João Moura, the CEO of Fraudio, discusses how AI models can outsmart merchant initiated fraud and help PSPs and acquirers onboard more merchants in order to grow faster, smarter, and safer

What type of illegitimate merchants do companies like yours have on their radar, and how prevalent is the issue of fake and illegal businesses for the payments ecosystem?

Along with the pandemic, a lot of businesses have been hit hard and there has been a rise in payment fraud around the world. We have seen a shift towards merchant initiated fraud and about 70% of the perpetrators are organised, criminal groups that have the resources to build or purchase existing, previously legitimate stores. Merchant initiated fraud means that businesses are processing payments with stolen credit cards and try to steal as much as possible before shutting down their businesses and moving on with the loot.

From our customers that onboard merchants primarily in the low-risk MCC (Merchant Category Code) categories (in LATAM and Europe), we have observed that around 3% of the new merchant accounts being onboarded are problematic. To quantify this situation, we observed customers that are onboarding thousands of merchants per month. Traditionally, certain categories have been considered to be high-risk such as gambling, adult, digital goods or drug stores and pharmacies, while merchants accounts in most other categories have been considered low-risk. The onboarding processes for opening a high-risk merchant account are intense and put the merchant under heavy scrutiny with extensive KYC and KYB procedures. This makes it difficult for fraudsters to obtain accounts. This is not the case with low-risk categories though where the opposite is true: acquirers have the incentive to relax onboarding checks so as to attract more and more business. Because of this, fraudsters are opening accounts in the least scrutinised segments and what was before considered ‘high-risk’ or ‘low-risk’ is now being reversed by these new trends. 

 

What are the red flags that suggest a fraudulent merchant?

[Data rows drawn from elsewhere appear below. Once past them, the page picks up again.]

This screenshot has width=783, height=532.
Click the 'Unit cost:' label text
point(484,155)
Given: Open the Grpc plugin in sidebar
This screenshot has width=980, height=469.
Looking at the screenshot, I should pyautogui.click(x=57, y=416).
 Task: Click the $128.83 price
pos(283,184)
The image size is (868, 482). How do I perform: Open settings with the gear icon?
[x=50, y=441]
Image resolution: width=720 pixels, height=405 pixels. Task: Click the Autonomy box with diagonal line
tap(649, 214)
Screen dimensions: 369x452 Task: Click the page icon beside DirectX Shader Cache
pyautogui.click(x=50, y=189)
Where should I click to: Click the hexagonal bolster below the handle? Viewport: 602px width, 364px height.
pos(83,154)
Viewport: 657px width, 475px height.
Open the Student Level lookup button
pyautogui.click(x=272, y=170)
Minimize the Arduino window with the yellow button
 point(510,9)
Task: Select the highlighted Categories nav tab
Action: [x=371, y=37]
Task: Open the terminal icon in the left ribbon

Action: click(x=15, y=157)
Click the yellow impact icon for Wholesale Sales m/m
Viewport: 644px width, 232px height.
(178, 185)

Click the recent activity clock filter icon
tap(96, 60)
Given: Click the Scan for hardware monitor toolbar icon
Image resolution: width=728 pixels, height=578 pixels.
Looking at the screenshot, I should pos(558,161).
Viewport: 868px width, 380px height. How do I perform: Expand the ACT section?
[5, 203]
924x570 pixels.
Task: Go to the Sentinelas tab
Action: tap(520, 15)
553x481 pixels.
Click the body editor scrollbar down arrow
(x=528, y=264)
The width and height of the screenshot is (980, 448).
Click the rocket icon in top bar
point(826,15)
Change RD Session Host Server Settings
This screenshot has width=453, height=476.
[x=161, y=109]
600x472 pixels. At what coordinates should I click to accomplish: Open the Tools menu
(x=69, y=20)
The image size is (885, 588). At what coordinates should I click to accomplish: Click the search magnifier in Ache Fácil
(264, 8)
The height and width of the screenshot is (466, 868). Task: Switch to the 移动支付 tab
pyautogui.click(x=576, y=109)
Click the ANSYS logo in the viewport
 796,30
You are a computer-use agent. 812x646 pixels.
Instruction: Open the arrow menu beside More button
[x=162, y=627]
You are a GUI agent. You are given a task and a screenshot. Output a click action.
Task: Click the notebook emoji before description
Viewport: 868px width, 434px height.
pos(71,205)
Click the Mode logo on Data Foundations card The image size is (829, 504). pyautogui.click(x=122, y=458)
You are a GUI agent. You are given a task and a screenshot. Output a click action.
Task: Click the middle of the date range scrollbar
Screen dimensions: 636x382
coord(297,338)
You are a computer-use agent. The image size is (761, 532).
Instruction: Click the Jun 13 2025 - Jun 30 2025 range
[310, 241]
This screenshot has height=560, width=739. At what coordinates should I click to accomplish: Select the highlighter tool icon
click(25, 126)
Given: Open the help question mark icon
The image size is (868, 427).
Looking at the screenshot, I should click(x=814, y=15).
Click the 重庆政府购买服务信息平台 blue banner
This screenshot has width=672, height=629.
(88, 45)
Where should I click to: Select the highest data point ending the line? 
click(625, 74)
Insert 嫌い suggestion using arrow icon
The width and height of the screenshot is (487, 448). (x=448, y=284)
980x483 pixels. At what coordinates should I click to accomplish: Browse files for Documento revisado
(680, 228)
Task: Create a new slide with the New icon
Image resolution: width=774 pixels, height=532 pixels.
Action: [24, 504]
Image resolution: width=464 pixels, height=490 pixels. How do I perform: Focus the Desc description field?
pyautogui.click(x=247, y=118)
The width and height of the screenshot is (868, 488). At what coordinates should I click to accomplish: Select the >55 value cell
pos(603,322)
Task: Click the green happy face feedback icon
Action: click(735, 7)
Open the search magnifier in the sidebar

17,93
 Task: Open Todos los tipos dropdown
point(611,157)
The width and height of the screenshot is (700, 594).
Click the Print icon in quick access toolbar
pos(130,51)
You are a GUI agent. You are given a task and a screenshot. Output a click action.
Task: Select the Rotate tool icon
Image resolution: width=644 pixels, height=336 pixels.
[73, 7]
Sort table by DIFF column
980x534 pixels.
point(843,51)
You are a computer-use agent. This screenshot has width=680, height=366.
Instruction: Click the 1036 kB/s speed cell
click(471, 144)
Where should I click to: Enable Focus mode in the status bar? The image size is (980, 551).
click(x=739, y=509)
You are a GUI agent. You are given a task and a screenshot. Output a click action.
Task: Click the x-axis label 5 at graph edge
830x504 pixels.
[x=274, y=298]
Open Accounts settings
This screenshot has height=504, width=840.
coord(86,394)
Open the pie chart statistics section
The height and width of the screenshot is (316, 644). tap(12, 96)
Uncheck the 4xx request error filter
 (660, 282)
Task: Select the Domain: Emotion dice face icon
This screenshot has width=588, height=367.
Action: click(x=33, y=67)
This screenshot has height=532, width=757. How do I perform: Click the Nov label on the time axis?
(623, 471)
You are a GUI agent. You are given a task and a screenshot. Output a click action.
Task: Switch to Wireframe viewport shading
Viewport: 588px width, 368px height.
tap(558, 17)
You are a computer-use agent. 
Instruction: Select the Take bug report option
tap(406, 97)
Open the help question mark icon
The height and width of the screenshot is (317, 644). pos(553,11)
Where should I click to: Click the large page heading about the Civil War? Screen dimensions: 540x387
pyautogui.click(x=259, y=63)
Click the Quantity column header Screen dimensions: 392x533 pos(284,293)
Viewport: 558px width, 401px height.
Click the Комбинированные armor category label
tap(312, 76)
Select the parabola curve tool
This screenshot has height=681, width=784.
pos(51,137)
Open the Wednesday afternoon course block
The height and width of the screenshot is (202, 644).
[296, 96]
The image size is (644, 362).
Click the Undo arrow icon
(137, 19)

Several examples of patterns of fraudulent merchants that we detect are:

    1. A merchant first behaves normally (for example, mostly CP transactions, low amounts, and a low ratio of failed transactions), but after the PSP/acquirer ‘trust level’ is increased and controls or restrictions are relaxed, the merchant starts behaving differently (more CNP transactions, large amounts, with stolen cards, resulting in many rejected transactions). This change of behaviour can be an indication of fraud.

    2. A new merchant shows outlying behaviour compared to its peers. For example, when peers mainly process low ticket value card-present transactions during the day, this merchant processes bursts of large ticket value ecommerce transactions during the night. 

    3. A merchant processes normal ecommerce payments for a long period, but then starts receiving large amounts of credit transfers from different credit cards from the same country/bank, which never get charged back, followed by large outbound transfers by that merchant. This can be an indication of money laundering. 

Are there any particularities to be considered when it comes to high-risk merchants, such as those working in gambling, adult industry or travel?

When it comes to this type of merchant initiated payment fraud, high risk is low risk and vice versa. High-risk merchants are heavily scrutinised during onboarding – heavy KYC and KYB. When it comes to direct financial risk to the acquirer, in some cases they present a high risk of financial bankruptcy, in other cases high compliance risk (they risk being forced to close), in some other cases they are prime fraud targets themselves because they sell digital goods or cash equivalents. Nowadays, it is very easy to open a new merchant account and to start processing payments both CP and CNP very quickly, due to these lax KYC/KYB processes. But what if they are themselves fraudsters? This is where Fraudio shines. We empower our customers to continue onboarding quickly while being able to stave off merchant initiated fraud by discovering these new, fraudulent merchants much rapidly, even weeks before they would have previously been detected.

 

Why should PSPs or acquirers partner with an out-sourced party instead of building their own technology and solution for the whole onboarding process?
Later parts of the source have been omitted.